この空間に自分がいることが、なんだか嬉しいと思った。
「……このお店、加藤さんの行きつけなんだって、凄くよくわかります」
お店全体の雰囲気と加藤さんの雰囲気が、重なる。
「私、ここ、めっちゃ好きです」
想いを込めて言ったけど、加藤さんは勿論、それには気が付かずに、だけど嬉しいそうに笑った。
「だろ?俺も好き」
「……」
勿論、その「好き」は自分に向けられた言葉ではないことはわかっているが、つい赤面して俯いてしまった。
ビールが来ると、お疲れ様の乾杯をして、適当に注文した料理をつつきながら色んな話をした。仕事の話が主だったけど、趣味の話とか、あと、加藤さんの息子さんの話も聞いたりした。
先程の怖い経験なんてすっかり忘れて、喜びと緊張で、いつの間にやら、もうビールも三杯目になっていた。
ずっとビールじゃん、なんて笑われて、じゃあ熱燗でも頼みますか?と、本当に注文してしまうくらいには酔っていた。
「……加藤さんて、甘いもの食べますっけ?」
そうだ。チョコレートが苦手じゃないか聞いておかなくちゃと、脈絡もなく聞いた。
「食べる食べる!チョコとか、めっちゃ好きやぞ」
「……やっぱ、ビターですか?カカオ80とか?」
「いやいや。チョコレートは甘いのが好きでなぁ。バリバリのミルクチョコ」
えっ!可愛い!
頭の中で叫んだはずが、その言葉は私の鼓膜を打った。あらま、口から出ていたわ。
「……可愛いだろ?」
加藤さんは苦笑した。
その照れを誤魔化すように眉を寄せた顔がまた、少し可愛くて。もう、今更引っ込みもきかないかなぁと、変に腹を括る自分がいた。
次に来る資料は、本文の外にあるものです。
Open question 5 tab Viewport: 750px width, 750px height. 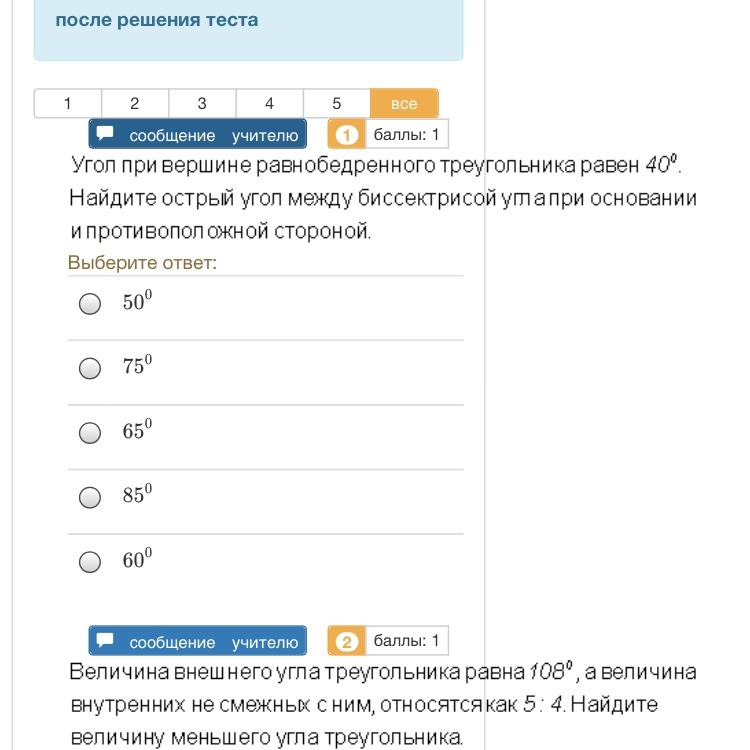coord(337,103)
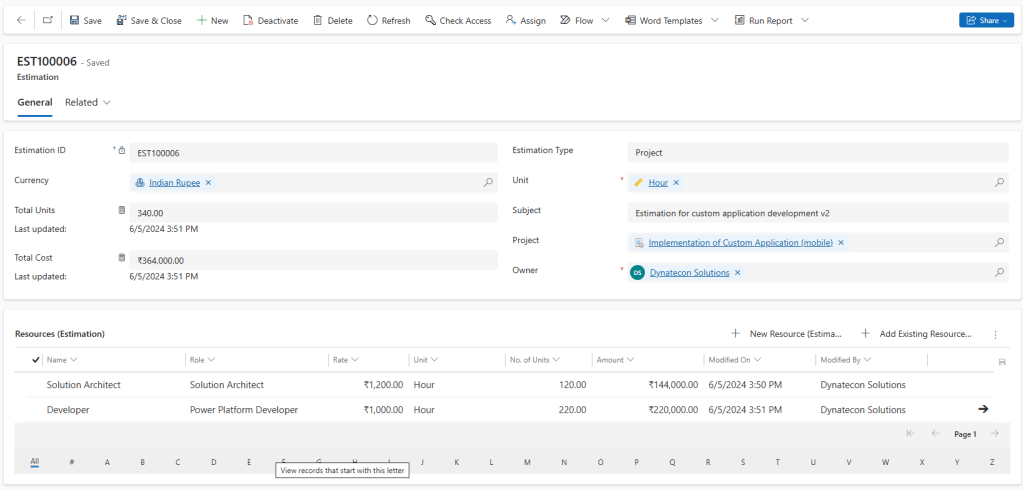Filter records by letter M
Screen dimensions: 1023x490
[527, 462]
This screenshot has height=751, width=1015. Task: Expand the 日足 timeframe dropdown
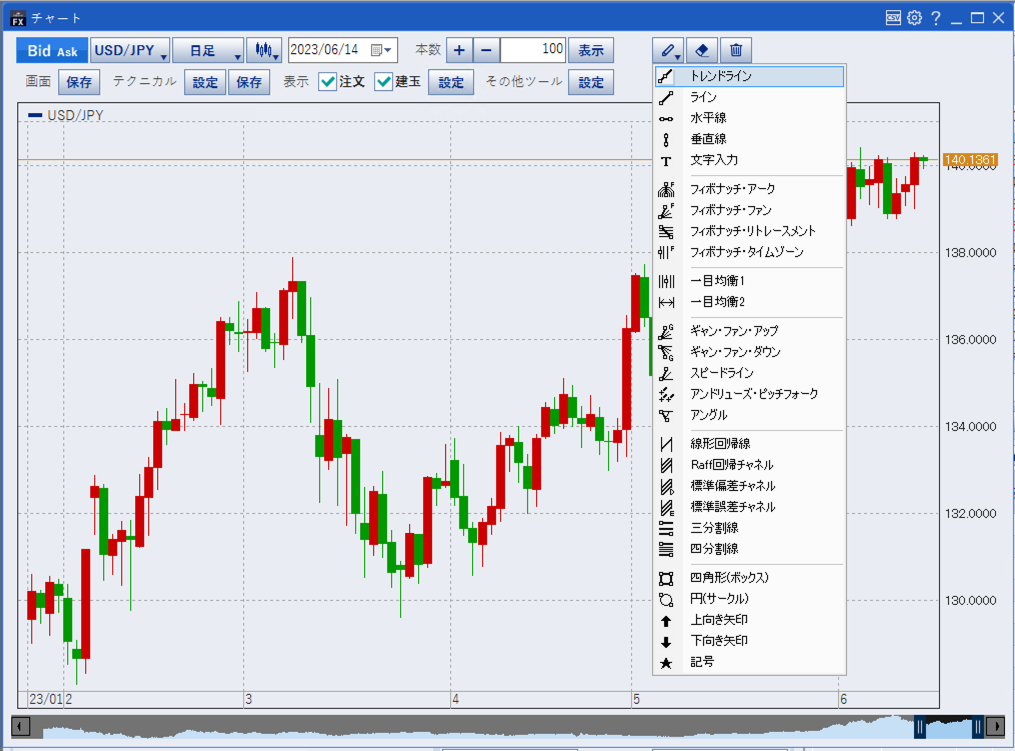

「じゃあ。バレンタインに、私がチョコレート渡したら、受け取ってくれます?」
「え、くれるの?そりゃ、喜んで貰うけど?」
いまいち伝わってないな、と、「そういうのじゃないですよ」と、意味を正す。
「違くて。本命です。本命」
「………は?」
あっ、やばい。
酔い過ぎてる。
でも、もう遅い。
まぁ、いっか。と、思った。
「私、好きなんです。加藤さんの事が」
「えっ……」
しーん。と。
それまでの賑わいがまるで幻だったかのように、静まり返った。
あ、やばい。また思った。
今度は、スーッと酔いが冷めてゆく。
「あ、あの、嘘じゃないです。ずっと、好きでした……その、迷惑じゃなければ、一度、考えてください……」
「…え、いや、…好きって……」
三十くらい年の差があるだろう。
俺には息子が居るんだぞ。
ありとあらゆる、言葉にしない言葉が浮かんだが、結局、加藤さんはそのどの台詞も口にすること無く、絶句したままの口をパクパクとさせて、閉じた。
「…あ、突然、すみません。あの、ご馳走さまでした…!もう、帰ります!」
席を立ち、店を出る時にまた、「すみません!」と頭を下げた。楽しく飲んでいた皆さんに。沈黙を与えてしまったので。
ああ、暴走してしまった。
私は走って、アパートへ帰宅した。